Continued PS3 support is heartwarming for many gamers, but the biggest thrill of the conference came from Sony finally revealing the PS4 system design. Andrew House, the president of Sony Computer Entertainment, unveiled the angular box. The PS4 follows the strange two-toned design seen in the restyling of the Xbox 360 and the slim PS2. Part of the console is matte black while the other half has a high-gloss finish. Size-wise, the PS4 looks like it is about the same size as the slim PS3.

Sony is very proud of the PS4′s design and tailored the rest of its E3 lineup to match the console’s sleekness. The onslaught of PS4 exclusives started with the retro-futuristic The Order: 1886 from Ready at Dawn and Sony Santa Monica. Melding Victorian trappings with elevated trains and automatic weapons, The Order is a compelling new direction for two studios that worked primarily on the God of War franchise before now.

PlayStation 4

Hits kept coming as Quantic Dream unveiled a humorous sneak peek at The Dark Sorcerer, and Sony reconfirmed its relationship with indie developers. Independent studios can now self-publish on the PS4, meaning they do not have to partner with third-party companies like Ubisoft or Electronic Arts. Sony is officially the first hardware developer that allows self-publishing, and it proceeded to list several studios taking advantage of the feature, including Bastion creator Supergiant Games and Oddworld Inhabitants.

Tension rose after the announcement of an HD remake of Oddworld: Abe’s Odyssey with confirmation that both Kingdom Hearts 3 and Final Fantasy Versus XIII are real and “currently in development.” It’s been a while since Versus was last seen at E3 and apparently long enough that Square Enix decided to rebrand it as Final Fantasy XV. With Lightning Returns in the works as well, gamers have probably had more than their fill of XIII’s world, and it is exciting to see Square embark on a new offline Final Fantasy that borrows heavily from more action-oriented games like Devil May Cry.

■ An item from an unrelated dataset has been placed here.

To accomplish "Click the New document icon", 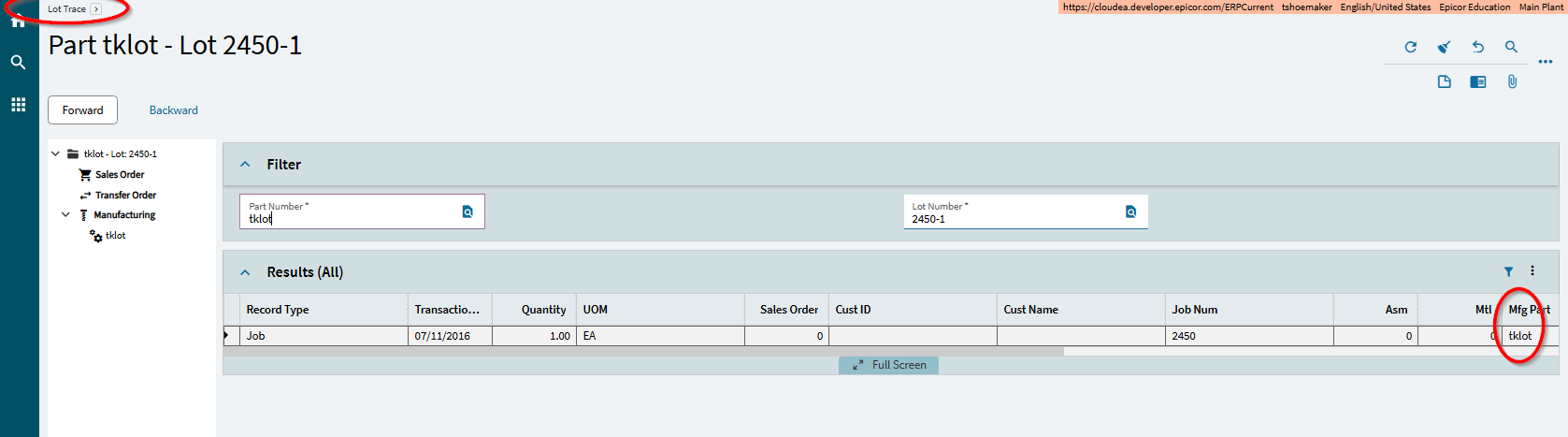I will tap(1444, 81).
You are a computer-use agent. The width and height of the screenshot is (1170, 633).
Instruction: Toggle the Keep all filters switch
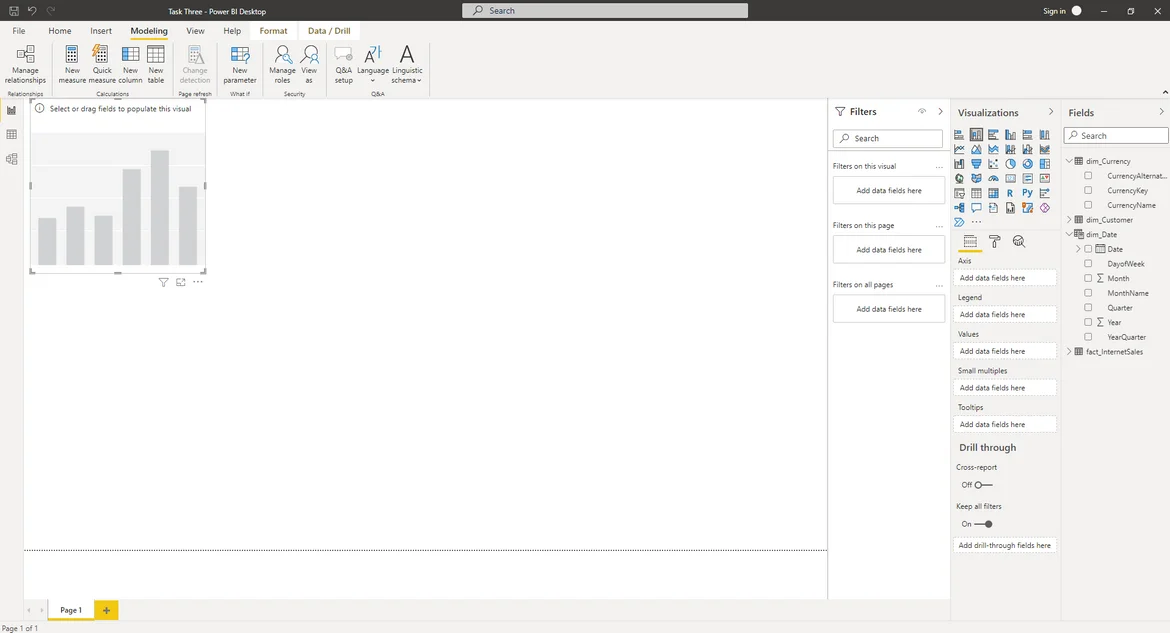coord(984,524)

The traditional turn-based combat system that the Final Fantasy series is known for was surprisingly absent as this game’s protagonist jumped over bannisters and crouched behind cabinets. One thing will never change about Final Fantasy, though, and that’s oversized swords in the middle of a gunfight.

After a dazzling co-op demonstration of Bungie’s Destiny, Sony ramped up to its biggest announcement of the night: the response to Microsoft’s (basically) always-online Xbox One that gives players very little control over how they use their content. Sony’s answer was to give consumers what they want and allow used game sales. The PS4 also won’t require a persistent Internet connection to work. The number of things the PS4 will allow gamers to do reads like someone at Sony simply made a list of every complaint the Internet had about the Xbox One and came up with a satisfying solution. Sony is well aware that Microsoft is a major competitor, but the thinly veiled mockery in Sony’s recent ads and statements makes it clear that the company isn’t going to let Microsoft rest.

No, Sony is gunning for Microsoft and is actively targeting gamers who are distrustful of the Xbox One’s business plan. If that wasn’t clear from directly addressing “no 24-hour sign-in” requirements, Sony setting the PS4′s retail price at $399 is the company’s attempt at a killing blow. Cheaper, conceptually more accessible for gamers, and certainly more profitable for self-publishers, Sony kicked off this E3 by going directly for their competition’s throat.

Sony wants gamers to trust the next generation and is getting a lot right. But one problem might sour some die-hard PS3 users on upgrading immediately. Playing games online is now a premium service, meaning that multiplayer fanatics will have to pay a monthly or yearly fee to get their fix. Before now, such a move might have prompted players to focus on the 360 or Xbox One, but Sony has carefully positioned itself to appear customer-savvy in light of Microsoft’s aloof stance on used games.